Ottawa has ordered the provinces to introduce a tax of $10 per tonne this year, and increase that amount by $10 each year until it reaches $50 in 2022. Pallister had proposed a flat rate of $25 per tonne for this year, but the Trudeau government has said it would impose its price on any province that doesn't match their targets.
"If the [federal] threat is hanging over us I have a choice, right, I can introduce a flat and low carbon price like the Prairie Horizon and then they'll fight me in a year and they'll raise it.

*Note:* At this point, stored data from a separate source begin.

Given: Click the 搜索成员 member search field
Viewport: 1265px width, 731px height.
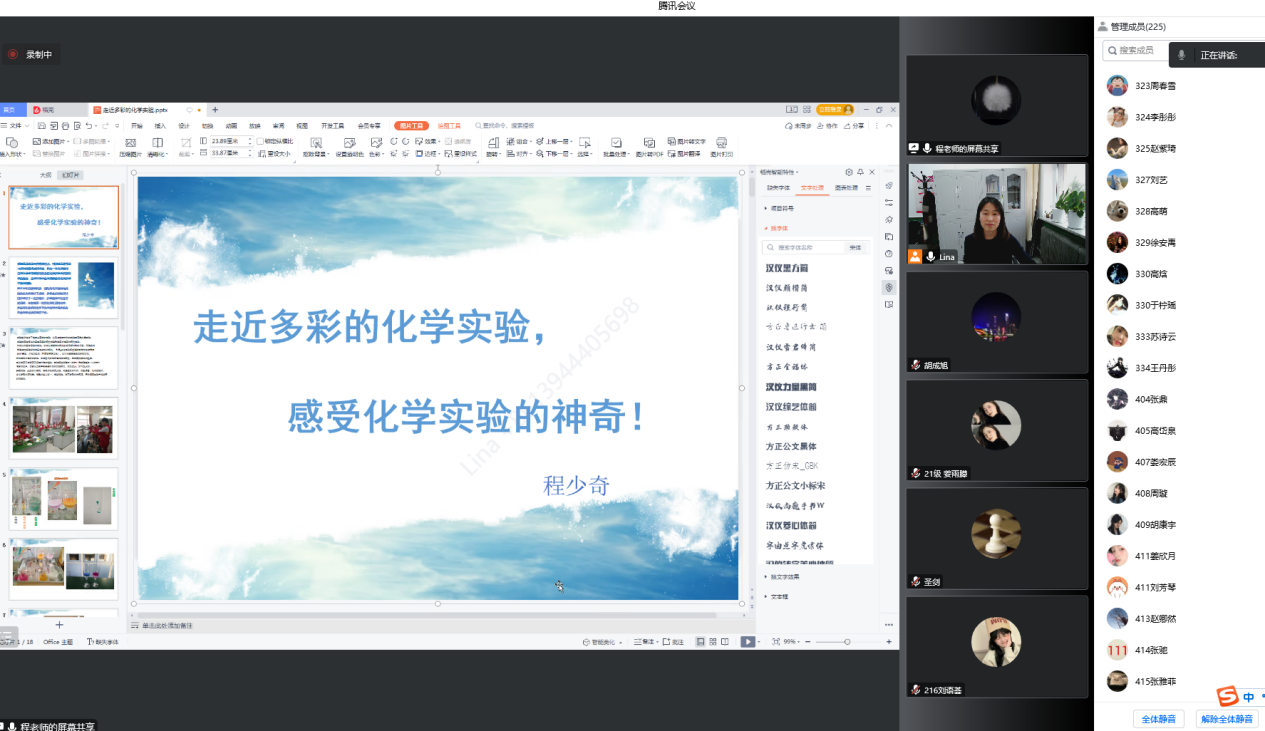Looking at the screenshot, I should coord(1137,50).
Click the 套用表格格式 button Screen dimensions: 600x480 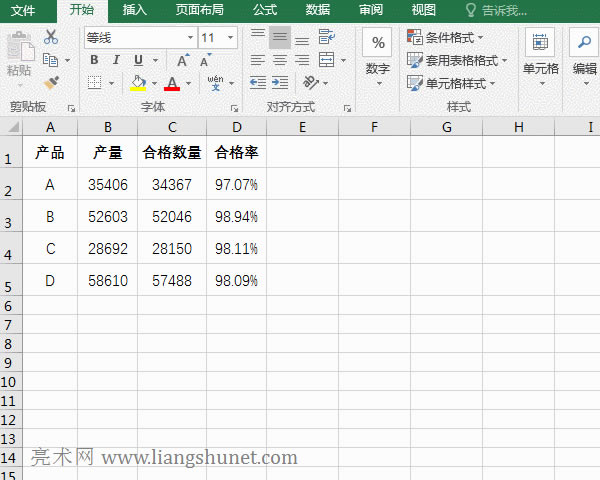458,60
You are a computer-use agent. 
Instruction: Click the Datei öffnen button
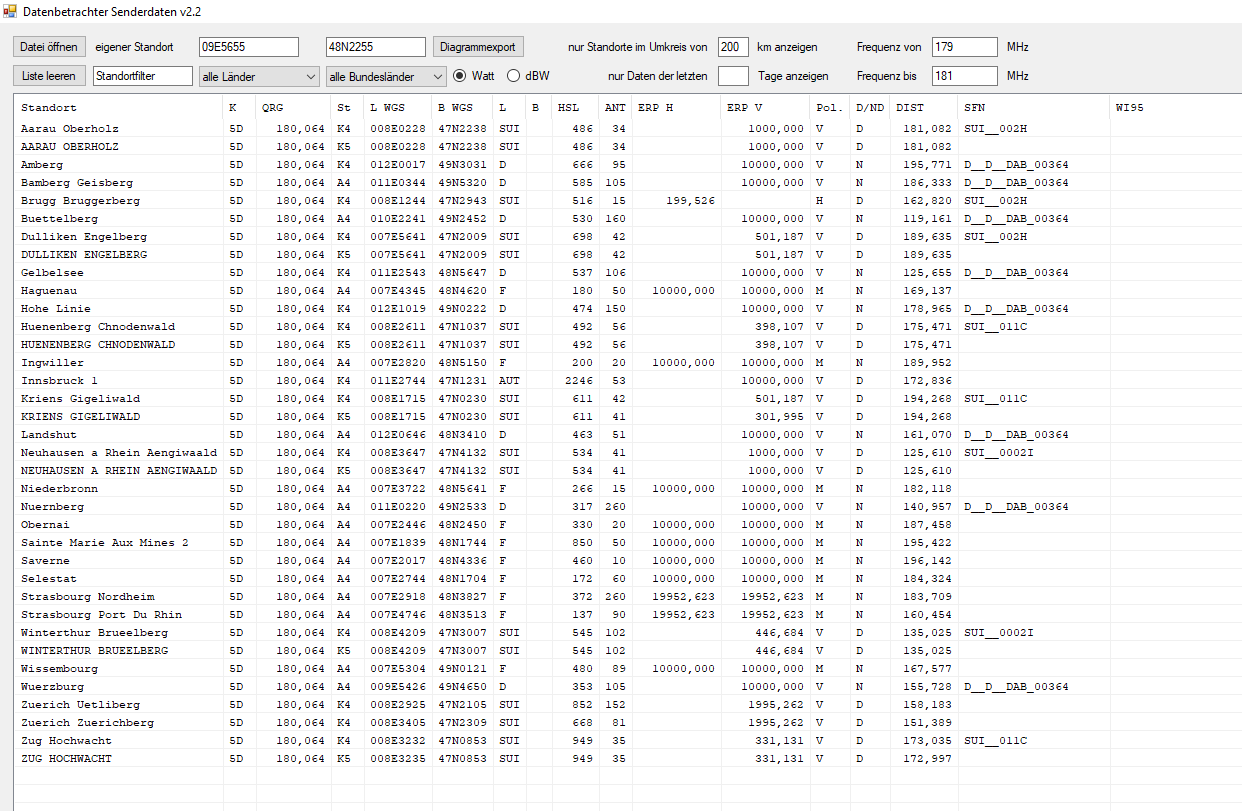(x=50, y=47)
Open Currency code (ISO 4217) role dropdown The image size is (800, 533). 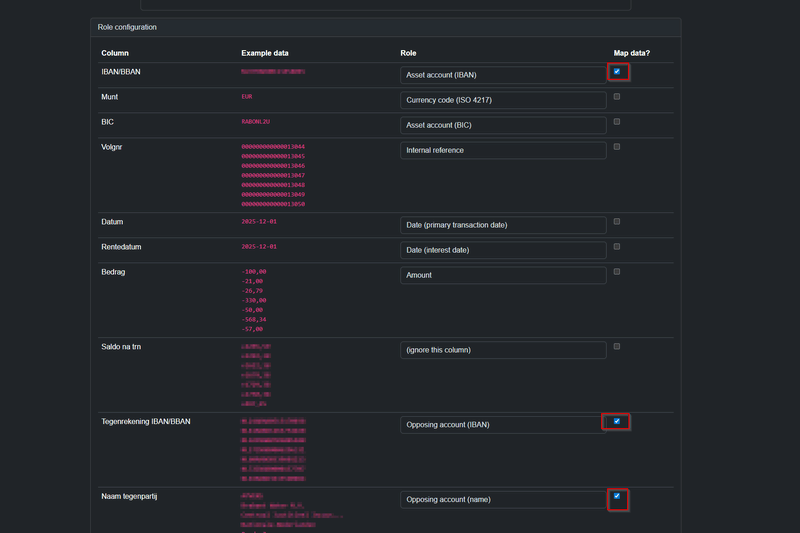coord(503,100)
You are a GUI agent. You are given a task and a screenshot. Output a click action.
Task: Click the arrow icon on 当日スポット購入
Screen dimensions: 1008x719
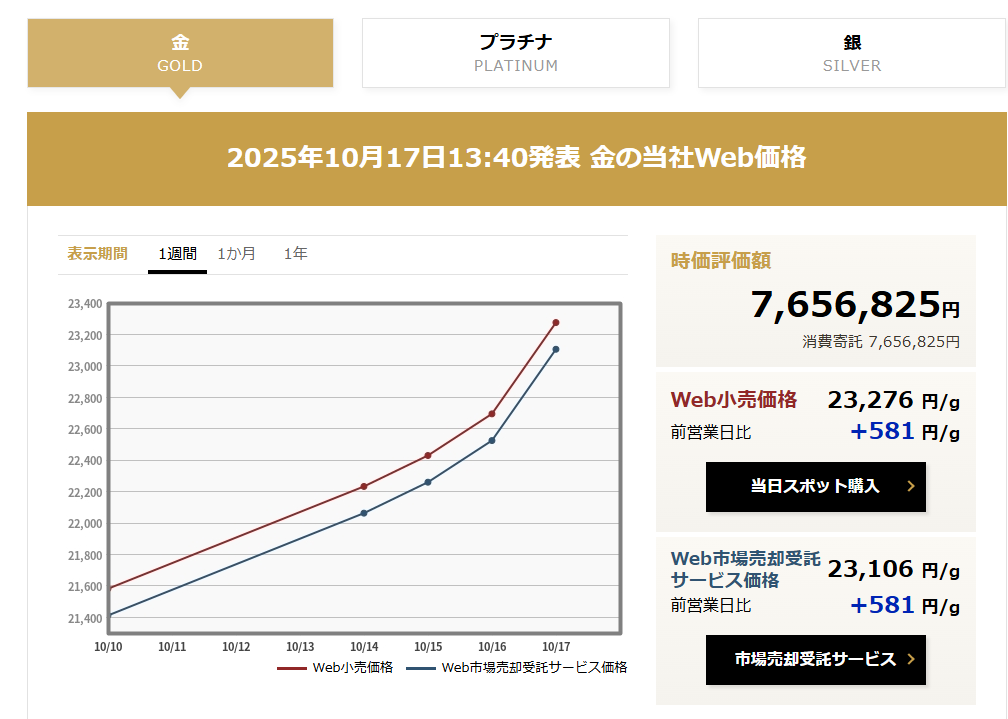[911, 487]
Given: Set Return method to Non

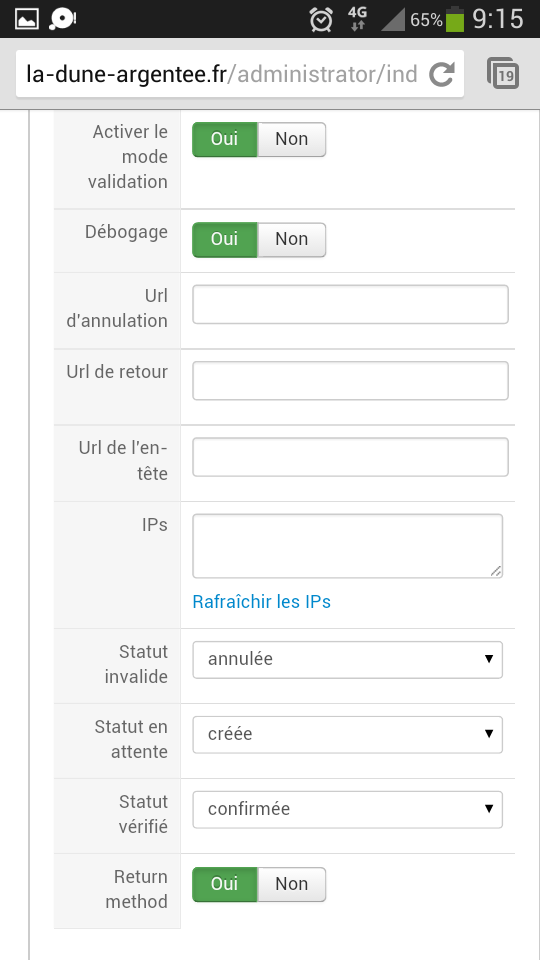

I can fight them in a year or I can fight them now," Pallister told CBC's Chris Hall.
"I can't have this uncertainty repelling private sector capital investment in my province."
When asked about their plan to take Manitoba's case to court Pallister said they'll "cross that bridge when we come to it."
Saskatchewan and Ontario have raised questions about whether the plan is unconstitutional.
"We think we have a better case, with all due respect to my provincial colleagues right, I think we have a better case to make," he said.
Intergovernmental Affairs Minister Dominic LeBlanc called Pallister's move a "flip flop" on the carbon tax.
Still, Pallister says his overall relationship with the federal Liberals isn't frayed.
"I think our relationship on numerous other files has grown in its strength. I do not distrust the prime minister," he said.
"The priorities are not the same as ours and when they are not, two thinking people are going to disagree and we disagree.